Tıkıç, tüm bunlara rağmen bursların nasıl kesildiği sorusuna şu yanıtı verdi:
“Burada birkaç sorun var. Öncelikle Gençlik ve Spor Bakanlığı toplantı ve gösteri yürüyüşü ve düşünce ve kanaat hürriyeti gibi anayasal haklarını kullanırken gözaltına alınmayı ‘anarşi ve terör’ olayı olarak nitelendiriyor. Böyle bir niteleme halk iradesinin ürünü olan Anayasa ve onunla ilgili kanunları göz ardı etmektir. İkinci sorun ise Yüksek Öğrenim Kredi ve Yurtlar Kurumu Burs Kredi Yönetmeliği’nin eski bir maddesi gerekçe gösterilerek burslar kesilmesi.
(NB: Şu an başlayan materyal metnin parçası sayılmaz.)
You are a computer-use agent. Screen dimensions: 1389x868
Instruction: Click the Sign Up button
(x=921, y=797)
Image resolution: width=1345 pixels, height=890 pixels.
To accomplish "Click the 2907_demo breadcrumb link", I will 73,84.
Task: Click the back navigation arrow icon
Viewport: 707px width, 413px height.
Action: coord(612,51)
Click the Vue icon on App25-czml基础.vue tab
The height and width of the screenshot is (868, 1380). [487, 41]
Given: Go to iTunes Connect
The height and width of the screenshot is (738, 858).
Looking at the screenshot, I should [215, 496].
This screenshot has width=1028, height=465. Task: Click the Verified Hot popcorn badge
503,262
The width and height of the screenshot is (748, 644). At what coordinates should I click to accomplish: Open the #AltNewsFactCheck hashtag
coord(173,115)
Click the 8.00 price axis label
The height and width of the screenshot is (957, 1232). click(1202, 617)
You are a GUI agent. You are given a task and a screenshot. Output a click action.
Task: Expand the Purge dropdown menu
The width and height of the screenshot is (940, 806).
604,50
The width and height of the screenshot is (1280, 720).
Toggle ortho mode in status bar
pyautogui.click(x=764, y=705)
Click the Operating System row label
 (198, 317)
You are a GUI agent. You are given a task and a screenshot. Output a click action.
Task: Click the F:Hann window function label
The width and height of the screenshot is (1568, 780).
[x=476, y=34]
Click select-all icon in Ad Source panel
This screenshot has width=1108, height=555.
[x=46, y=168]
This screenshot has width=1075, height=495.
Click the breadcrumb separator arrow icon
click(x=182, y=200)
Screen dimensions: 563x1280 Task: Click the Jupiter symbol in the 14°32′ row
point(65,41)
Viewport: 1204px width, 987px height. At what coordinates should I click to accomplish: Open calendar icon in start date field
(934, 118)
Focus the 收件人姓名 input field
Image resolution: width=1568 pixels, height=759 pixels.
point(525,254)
Bahsi geçen madde 14 Haziran 2008 tarihinde Resmi Gazete’de de yayınlanan bir mevzuat ile değişti. Bu durum hukuktaki ‘’lex posterior derogat priori’’ (sonraki kanun öncekini yürürlükten kaldırır) ilkesiyle uyumlu değil. Geçmişte değişmiş bir maddenin bugünkü bir ceza için sebep olarak gösterilmesi hukuki değil.”
Tıkıç, burs kesilmesi işlemine karşı öğrencilerin açtığı davaların tamamının olumlu sonuçlandığını belirtti. Davalar sonuçlandıktan sonra en geç 30 günlük yasal süre içerisinde burs ödemelerinin başlaması gerekmesine rağmen bu ödemelerde gecikmeler yaşandığını aktardı.
“Mahkeme kararlarının uygulanmamasına ilişkin tekrar dava açılma şansı bulunsa da bu durumda yeni dosyalar açılması ve dava külfetleriyle karşılaşmak durumunda kalınıyor. Bu da hem devletimiz hem de öğrenciler açısından zaman ve kaynak israfına neden olacak.”
Özerk üniversite mücadelesi sürüyor
Avukat Tıkıç “Dileğimiz ortada kesinleşmiş emsal kararları bulunan hukuka aykırı uygulamadan vazgeçilmesi ve mahkeme kararlarının gecikmeksizin uygulanması” dedi.
Davasını kazanan E.K. kesilen burslarını faiziyle birlikte geriye dönük toplu olarak almaya hazırlanıyor. Dilara Kaya’nın ise davası sürüyor. İki öğrenci de özerk üniversite için direnmeye devam edeceklerini anlattılar. Dilara’nın deyişiyle hayalleri “Atanmış kayyumların değil üniversite bileşenlerin söz sahibi olduğu üniversiteler”i kurmak.